begin

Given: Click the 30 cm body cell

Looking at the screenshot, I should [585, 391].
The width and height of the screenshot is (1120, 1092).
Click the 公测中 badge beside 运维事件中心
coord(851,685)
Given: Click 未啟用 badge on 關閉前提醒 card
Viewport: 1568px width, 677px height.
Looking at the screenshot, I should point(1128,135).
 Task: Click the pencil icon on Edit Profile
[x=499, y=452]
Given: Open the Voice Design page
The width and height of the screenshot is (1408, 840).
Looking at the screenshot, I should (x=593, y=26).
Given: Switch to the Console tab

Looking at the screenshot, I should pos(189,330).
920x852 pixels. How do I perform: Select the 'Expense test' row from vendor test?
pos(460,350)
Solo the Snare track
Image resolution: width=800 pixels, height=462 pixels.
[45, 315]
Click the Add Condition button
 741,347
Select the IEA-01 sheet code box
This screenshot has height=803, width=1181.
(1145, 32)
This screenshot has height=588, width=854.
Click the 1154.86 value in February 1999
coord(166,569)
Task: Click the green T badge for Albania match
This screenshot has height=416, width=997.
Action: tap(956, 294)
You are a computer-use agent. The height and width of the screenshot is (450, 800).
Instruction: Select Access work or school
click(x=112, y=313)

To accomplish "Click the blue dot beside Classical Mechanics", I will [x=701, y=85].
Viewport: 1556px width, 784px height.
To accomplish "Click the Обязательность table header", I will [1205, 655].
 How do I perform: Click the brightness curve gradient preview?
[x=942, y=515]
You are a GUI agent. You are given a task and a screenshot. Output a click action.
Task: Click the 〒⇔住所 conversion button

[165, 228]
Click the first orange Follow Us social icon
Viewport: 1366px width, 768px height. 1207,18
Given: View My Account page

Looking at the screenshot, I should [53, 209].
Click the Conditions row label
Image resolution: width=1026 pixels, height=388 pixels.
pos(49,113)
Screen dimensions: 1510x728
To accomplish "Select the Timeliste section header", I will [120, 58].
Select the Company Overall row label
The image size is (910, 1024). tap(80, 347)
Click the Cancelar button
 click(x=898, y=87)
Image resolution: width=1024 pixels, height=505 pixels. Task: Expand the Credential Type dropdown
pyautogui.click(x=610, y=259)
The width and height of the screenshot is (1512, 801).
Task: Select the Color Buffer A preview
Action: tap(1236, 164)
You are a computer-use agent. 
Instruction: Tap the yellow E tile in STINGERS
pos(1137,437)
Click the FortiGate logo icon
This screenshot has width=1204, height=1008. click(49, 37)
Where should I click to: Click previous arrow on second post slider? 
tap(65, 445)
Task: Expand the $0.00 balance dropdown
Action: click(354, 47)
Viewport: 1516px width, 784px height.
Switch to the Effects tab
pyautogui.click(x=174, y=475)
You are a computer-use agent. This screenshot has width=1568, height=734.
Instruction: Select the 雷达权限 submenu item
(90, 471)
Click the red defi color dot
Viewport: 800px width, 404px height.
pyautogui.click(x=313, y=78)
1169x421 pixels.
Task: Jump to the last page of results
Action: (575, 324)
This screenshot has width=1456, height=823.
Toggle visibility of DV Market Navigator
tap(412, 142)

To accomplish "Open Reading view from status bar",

end

_Set problem_
Reproduce, with no changes, everything from the line containing "Image resolution: width=1024" down to the end of the items above.

_Written reply_
Image resolution: width=1024 pixels, height=505 pixels. Task: Expand the Credential Type dropdown
pyautogui.click(x=610, y=259)
The width and height of the screenshot is (1512, 801).
Task: Select the Color Buffer A preview
Action: tap(1236, 164)
You are a computer-use agent. 
Instruction: Tap the yellow E tile in STINGERS
pos(1137,437)
Click the FortiGate logo icon
This screenshot has width=1204, height=1008. click(49, 37)
Where should I click to: Click previous arrow on second post slider? 
tap(65, 445)
Task: Expand the $0.00 balance dropdown
Action: click(354, 47)
Viewport: 1516px width, 784px height.
Switch to the Effects tab
pyautogui.click(x=174, y=475)
You are a computer-use agent. This screenshot has width=1568, height=734.
Instruction: Select the 雷达权限 submenu item
(90, 471)
Click the red defi color dot
Viewport: 800px width, 404px height.
pyautogui.click(x=313, y=78)
1169x421 pixels.
Task: Jump to the last page of results
Action: (575, 324)
This screenshot has width=1456, height=823.
Toggle visibility of DV Market Navigator
tap(412, 142)

To accomplish "Open Reading view from status bar",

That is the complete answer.